:: Task to complete ::
Within the entries below, the lines from the one with "Cookie Policy (704, 2332)" through the one with "YouTube (714, 2034)" are to be set down exactly, both ends kept.

:: Entries supplied ::
┌──
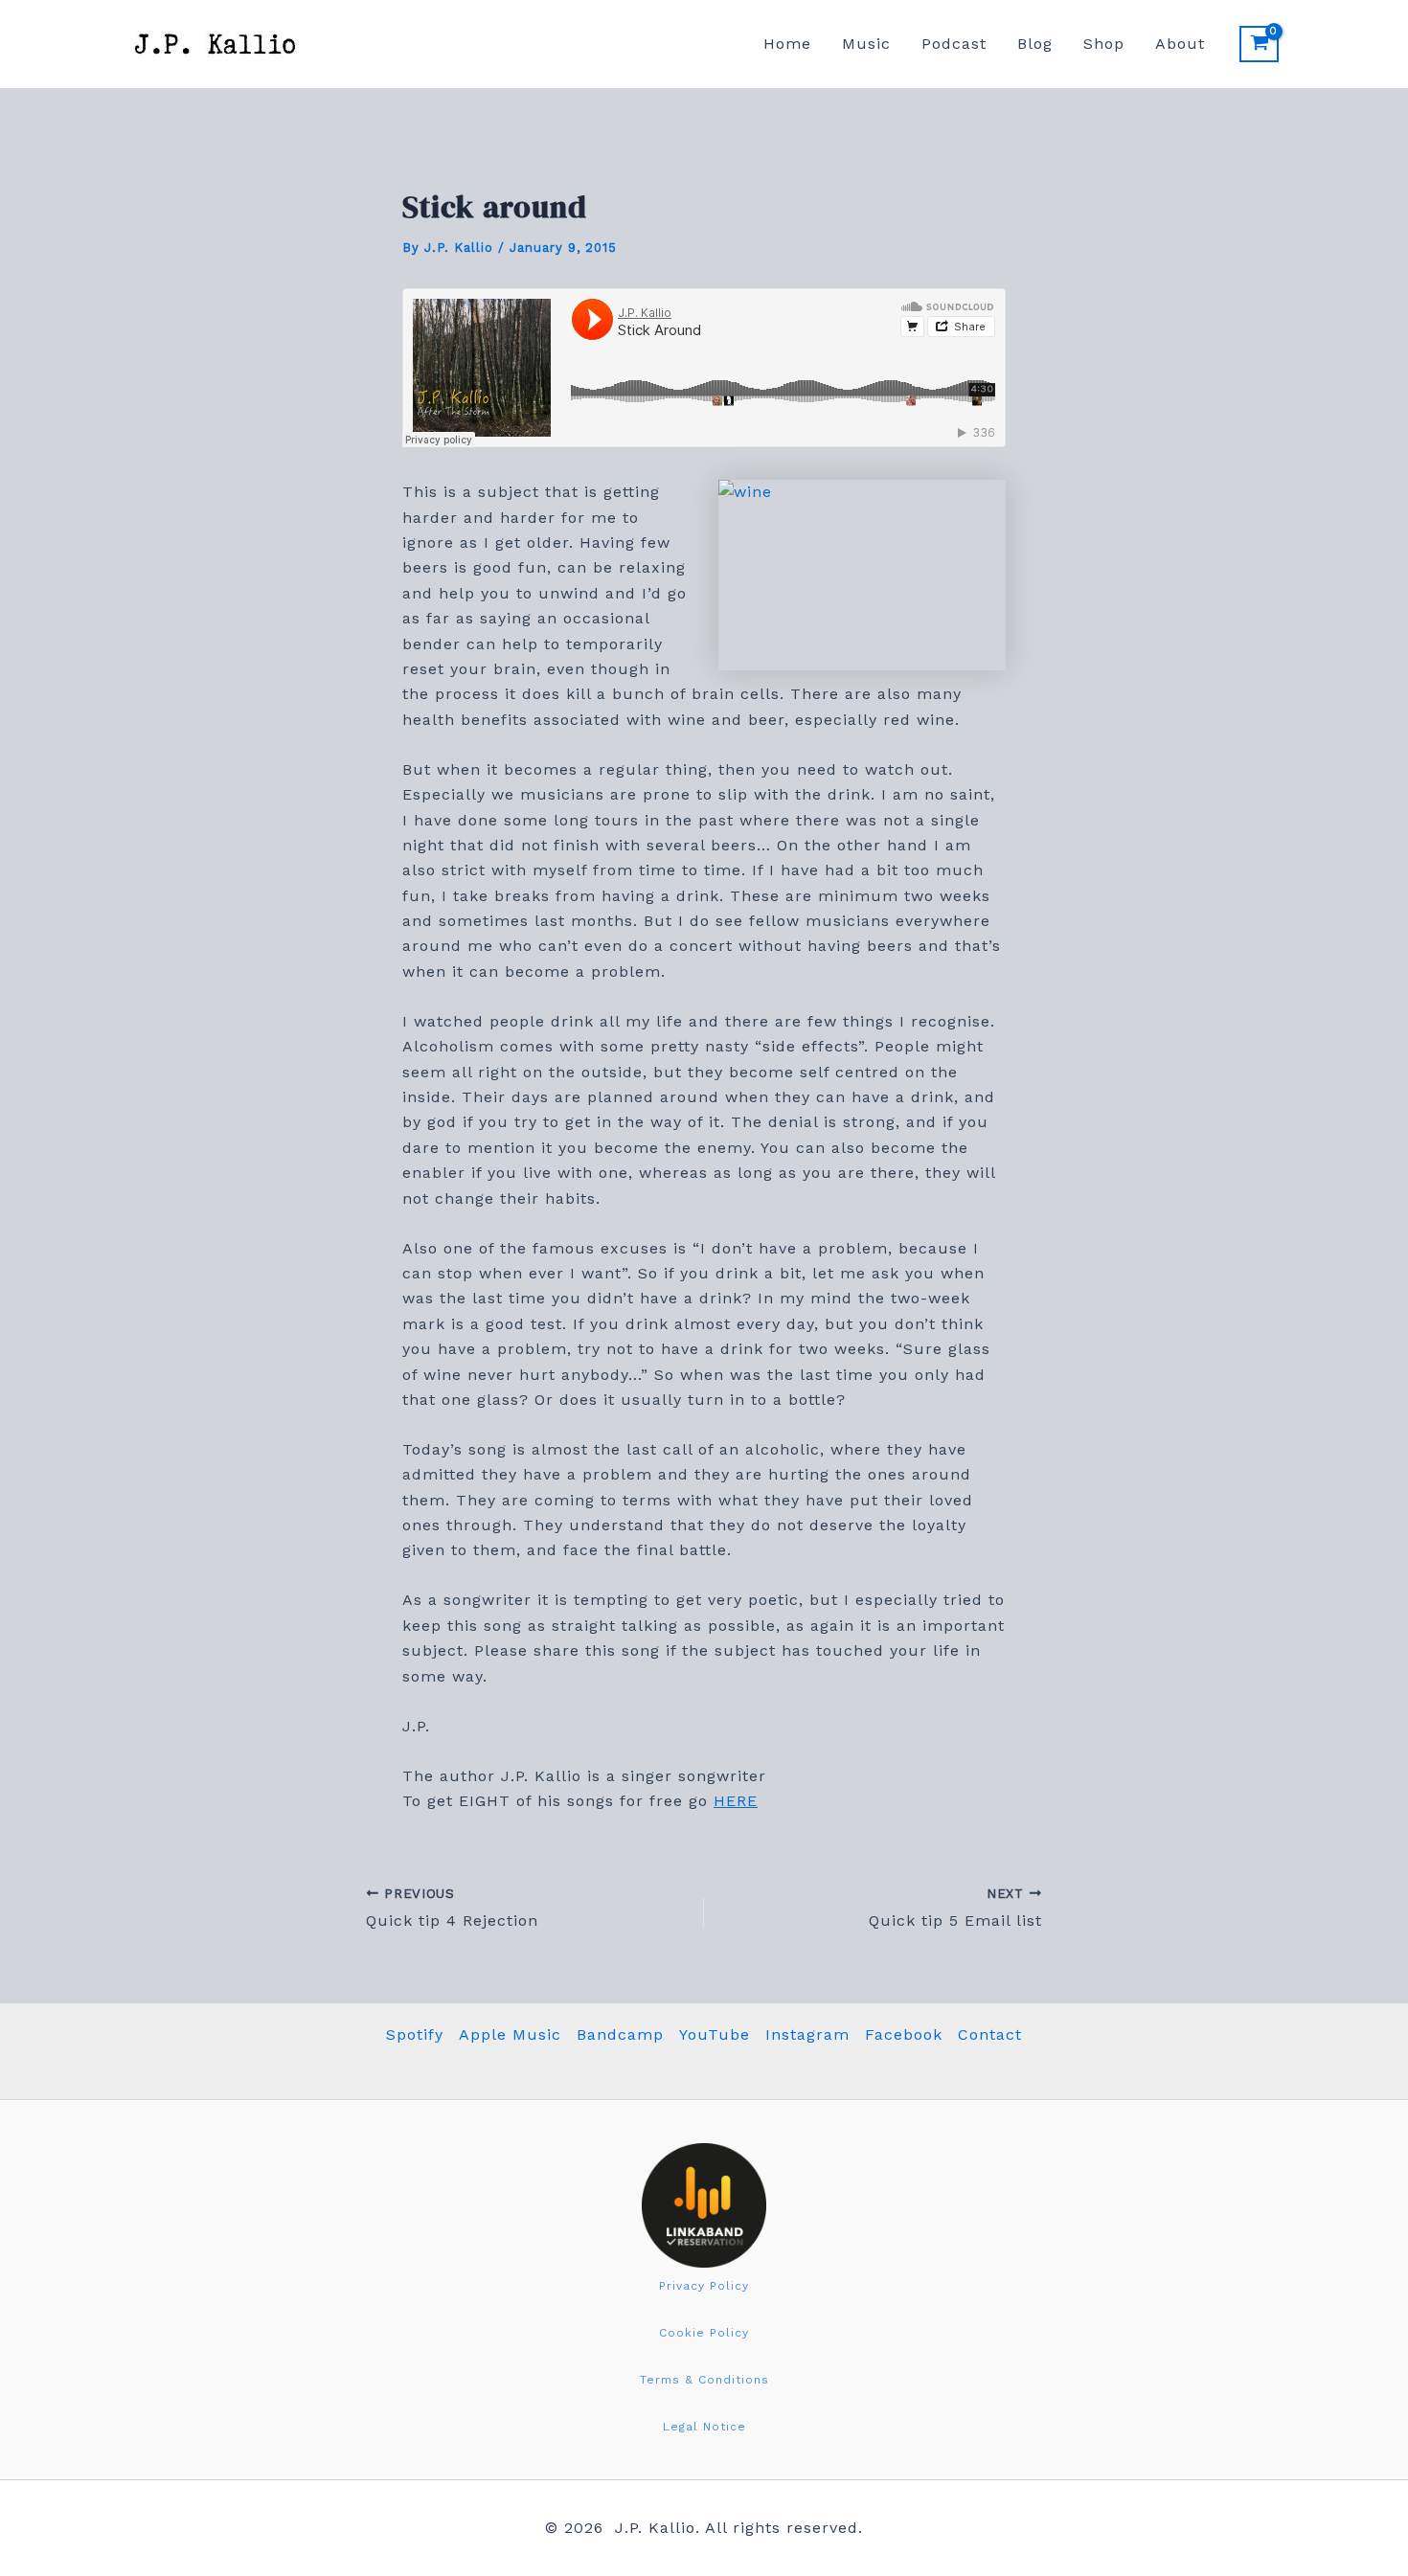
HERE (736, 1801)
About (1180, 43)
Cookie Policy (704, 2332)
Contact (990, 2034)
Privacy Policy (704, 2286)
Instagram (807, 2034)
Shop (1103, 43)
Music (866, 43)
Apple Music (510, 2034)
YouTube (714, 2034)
└──
┌──
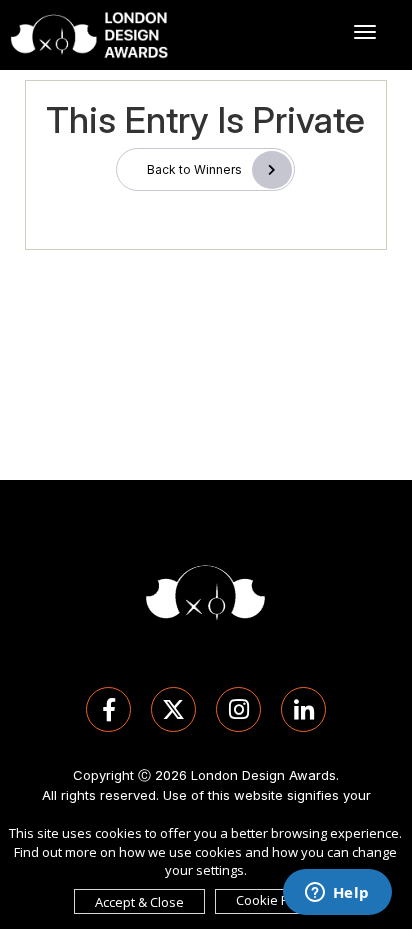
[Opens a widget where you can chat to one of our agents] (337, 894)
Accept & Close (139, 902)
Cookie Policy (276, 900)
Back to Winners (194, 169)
└──
┌──
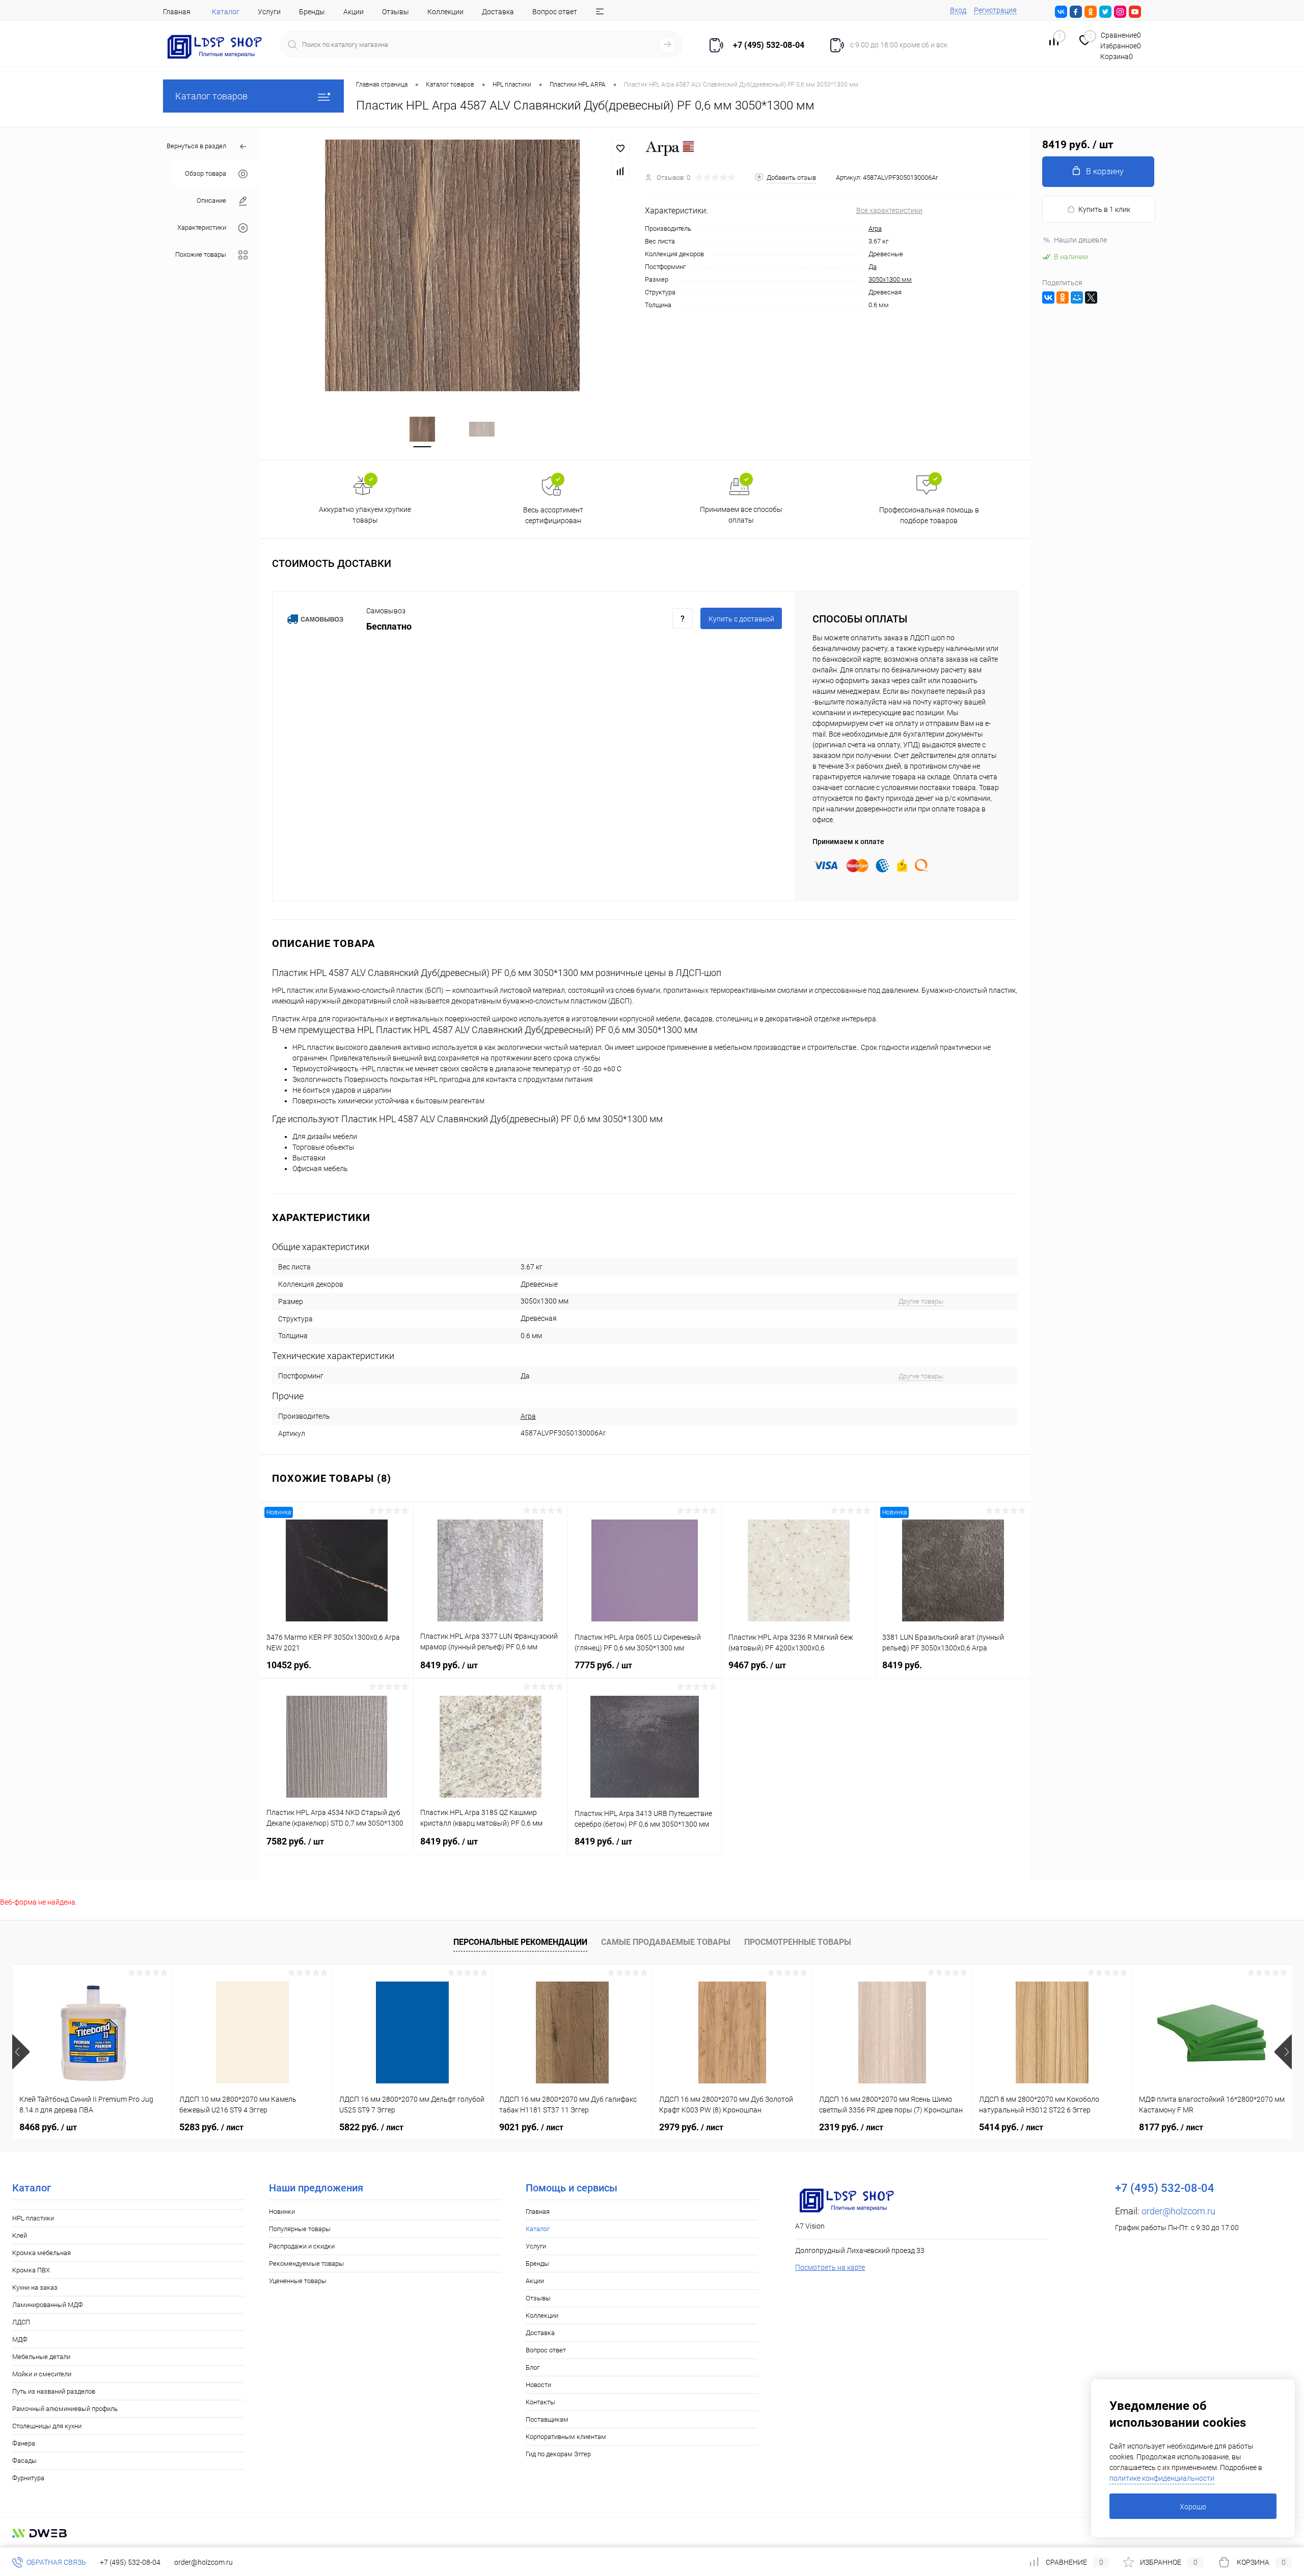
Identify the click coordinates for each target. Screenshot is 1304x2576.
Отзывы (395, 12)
└──
:: Response to this exercise ::
Cookie Policy (704, 2332)
Contact (990, 2034)
Privacy Policy (704, 2286)
Instagram (807, 2034)
Shop (1103, 43)
Music (866, 43)
Apple Music (510, 2034)
YouTube (714, 2034)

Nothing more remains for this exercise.